There's also a lot of ''fan fictions'' stories.
They write stories about them being in couple with the guys and such. Sometimes its SCARY


----------



## MzzRach (Oct 15, 2008)

Quote:

   Originally Posted by *♥MiCHiE♥* 

 
_That's insane, beyond "too much".

It's one thing to be a fan, but when you act like these people are the second coming of The Lord, you really need to take a deep breath and realize they are just people. They live and die just like everybody else._

 
Exactly.  Well said.


----------



## Willa (Oct 17, 2008)

FYI I wrote her a message telling basically that she should take some time on her own without logging on any web sites for a while because it seems she takes this too seriously...

I wonder what will she answer to that


----------



## lunargen (Oct 17, 2008)

I've been through several fandoms and seen the different sorts of fans there is out there. Probably the fandoms which have THE scariest ones are those that are fans of boybands. 
	

	
	
		
		

		
		
	


	




 Some of the things they do are THE most messed up stories I've ever heard. 

Like there's this one band that I listen to (I wont mention which because I wouldn't want to spread bad publicity due to their fans) that have insane fans that purposefully crashed into the van they were in just so they could meet them!

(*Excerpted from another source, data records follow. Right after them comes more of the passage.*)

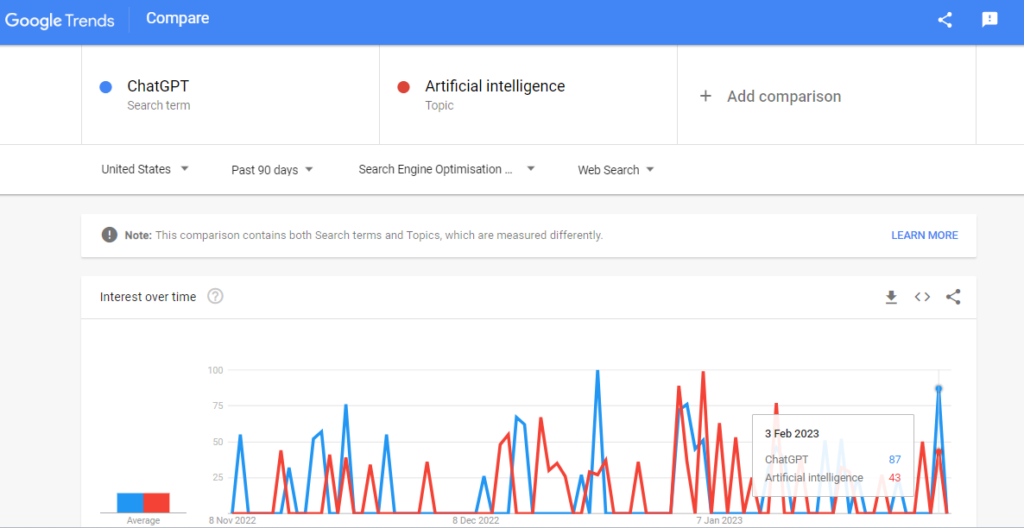1024x528 pixels.
Task: Expand the Past 90 days time range
Action: (272, 170)
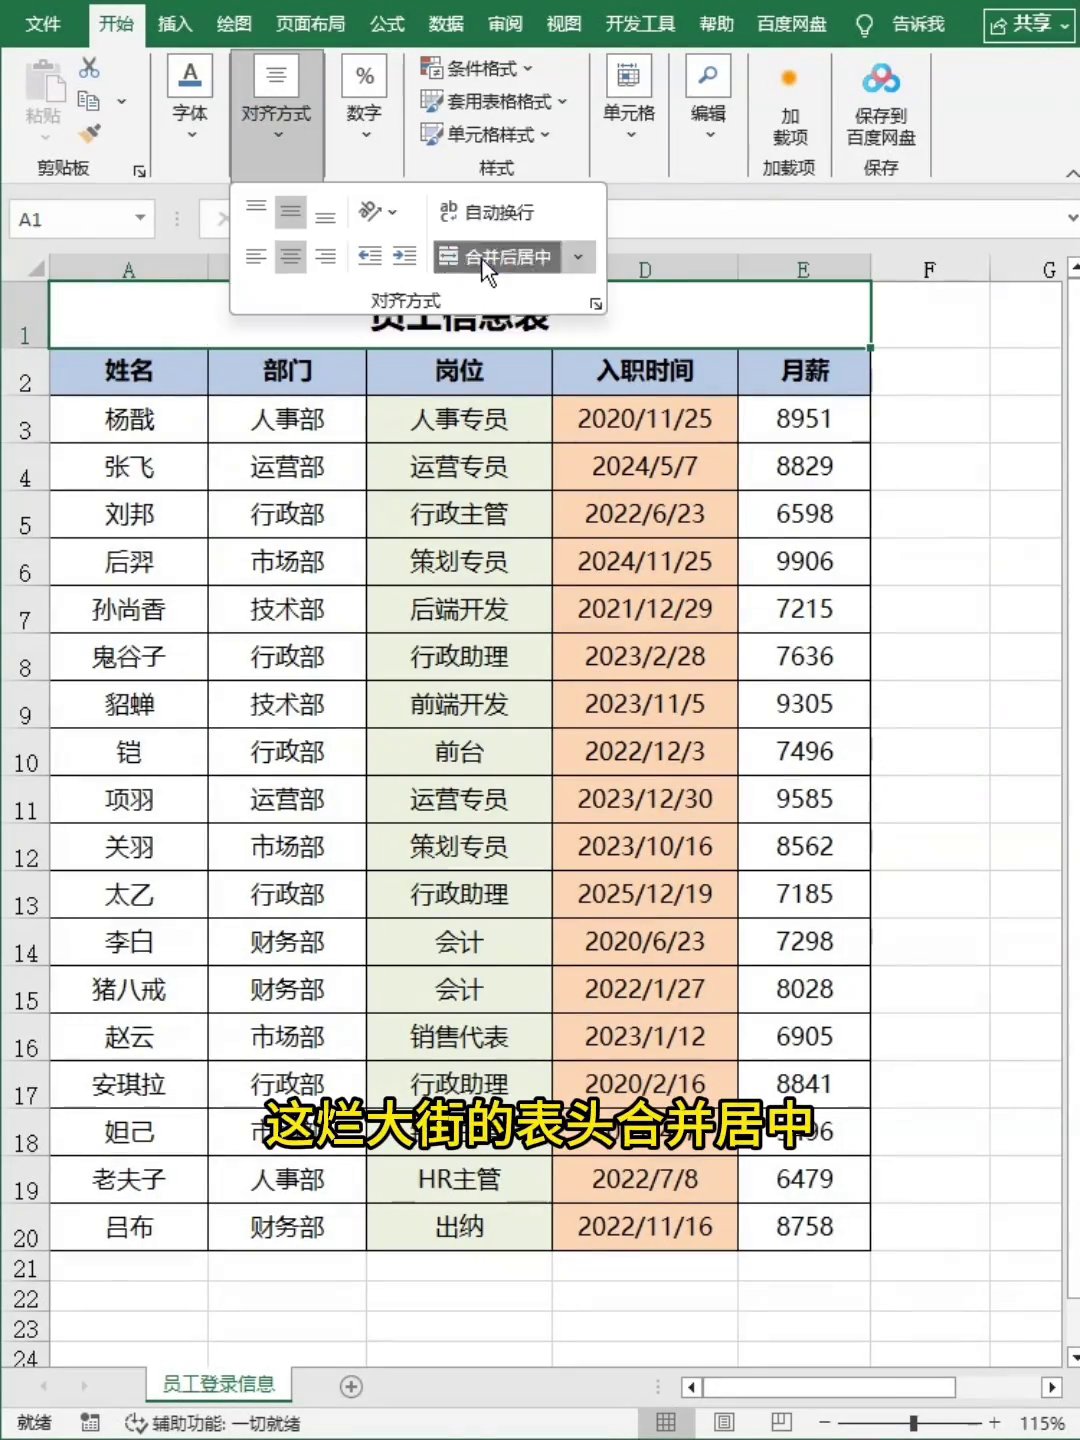The width and height of the screenshot is (1080, 1440).
Task: Click the increase indent icon
Action: [404, 257]
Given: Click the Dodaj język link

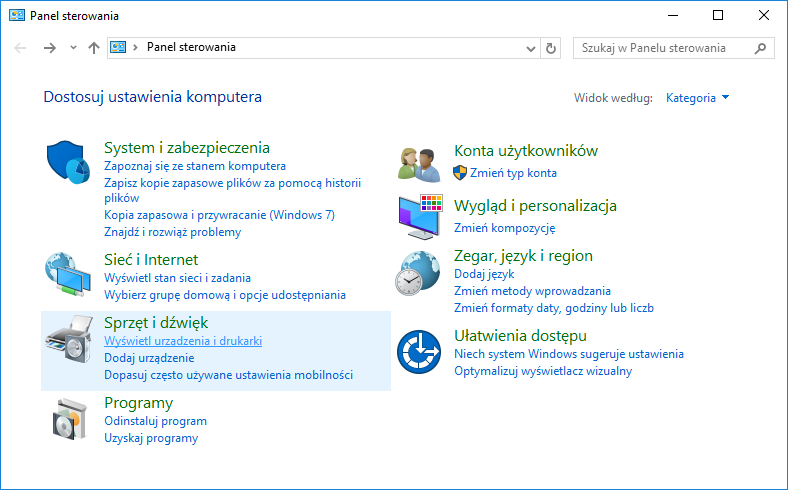Looking at the screenshot, I should click(x=484, y=273).
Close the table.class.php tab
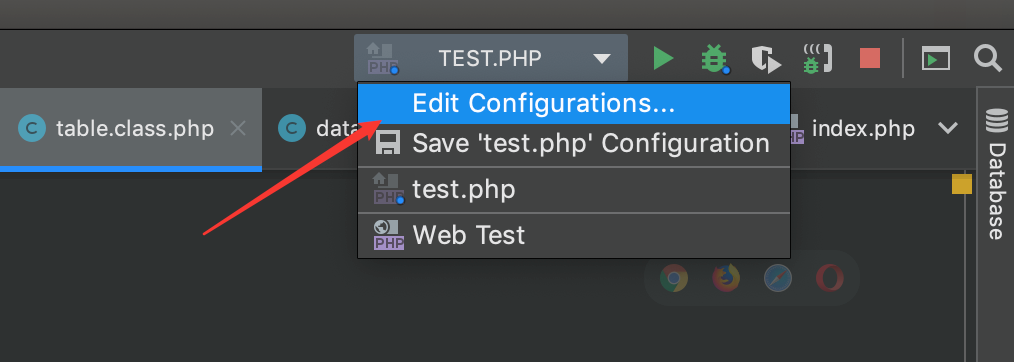The height and width of the screenshot is (362, 1014). (238, 129)
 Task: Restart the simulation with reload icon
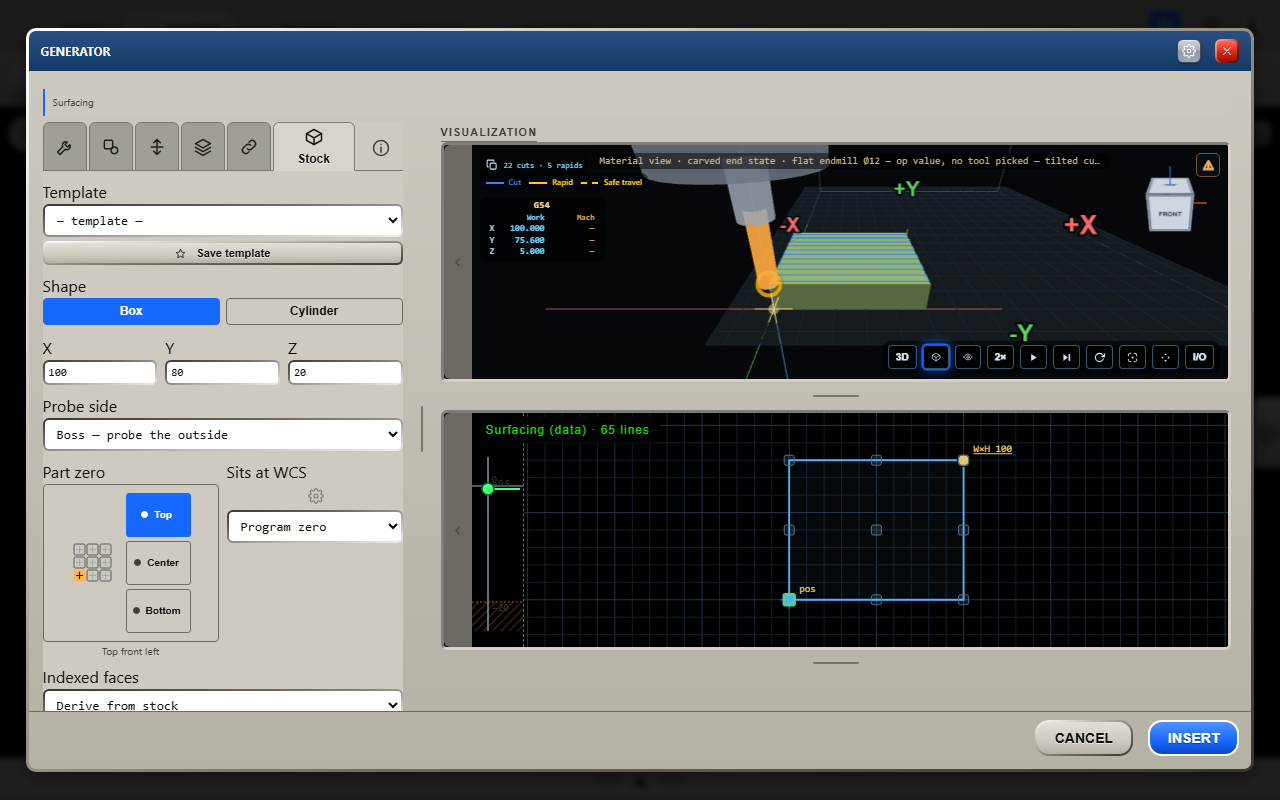click(1100, 357)
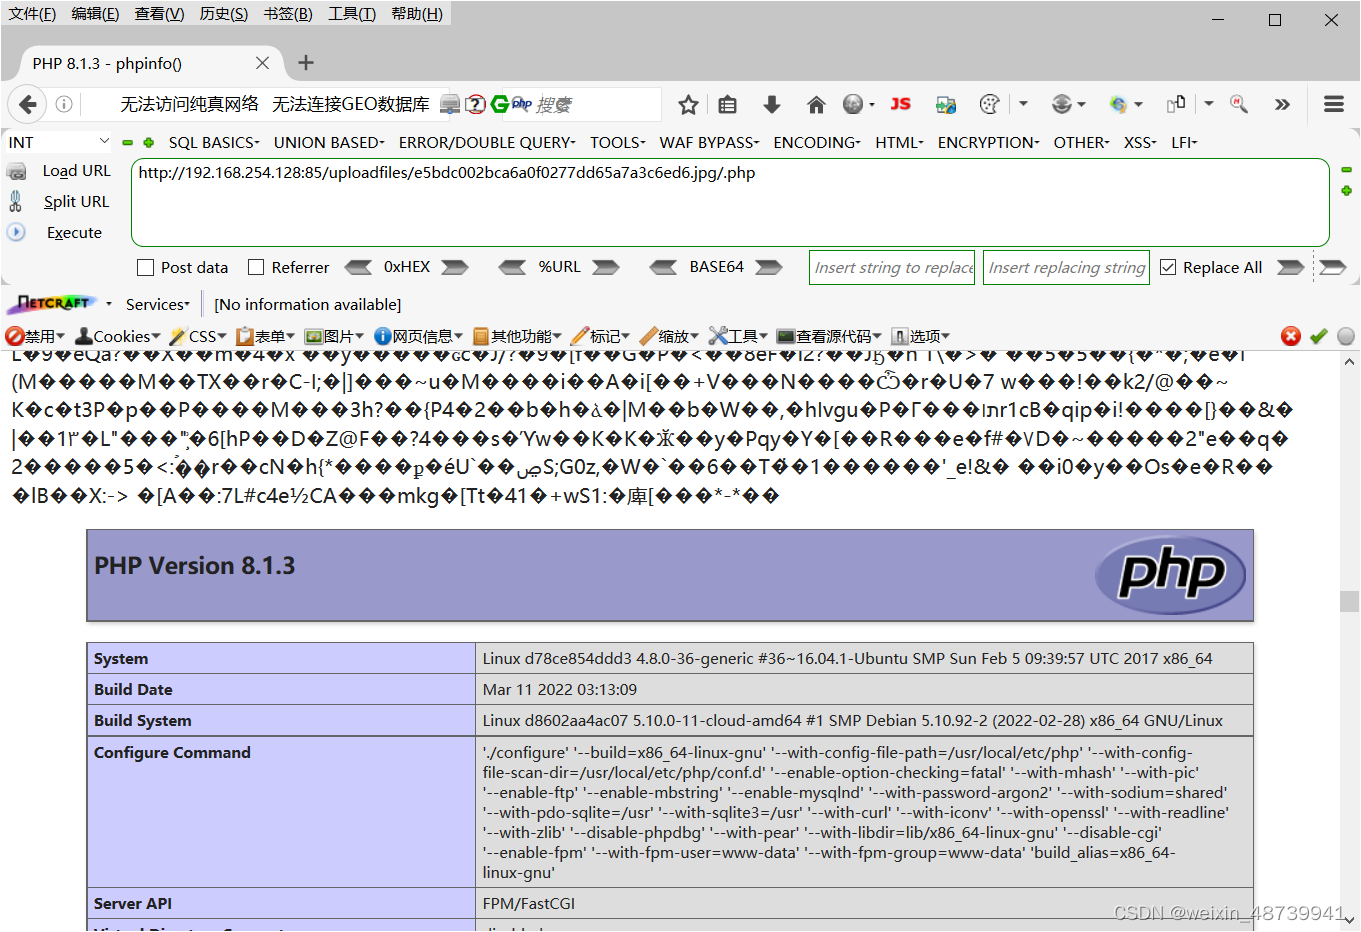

Then there are those that camp outside of their apartments just to see them. And of course those that go to the hotels and play with the elevators hoping to meet some of the boyband members. And the random groping in airports when they have to go through the crowd of fans.

And that's just the fans. We aren't even talking about the anti-fans. *shudder*


----------



## Sweexy985 (Oct 17, 2008)

Quote:

   Originally Posted by *Willa* 

 
_Exactly!

There's also a lot of ''fan fictions'' stories.
They write stories about them being in couple with the guys and such. Sometimes its SCARY 
	

	
	
		
		

		
		
	


	


_

 
Lol I have a cousin that writes NSYNC fanfiction and it is ridiculous 
	

	
	
		
		

		
		
	


	




Sometimes I wonder if she's putting me into her little crazy ass tales. It's gonna be fighting time if she does


----------



## Willa (Oct 17, 2008)

Yeah those fan fictions...
I never had the courage to read one complete.
They scare me with all this imagination hahaha

I prefer to go the concert, appreciate it and that's it 
	

	
	
		
		

		
		
	


	



No thinking about : What if I meet AJ on the street... will he propose?


----------



## greengoesmoo (Mar 11, 2010)

I was at school with an entire damned GROUP of girls like that!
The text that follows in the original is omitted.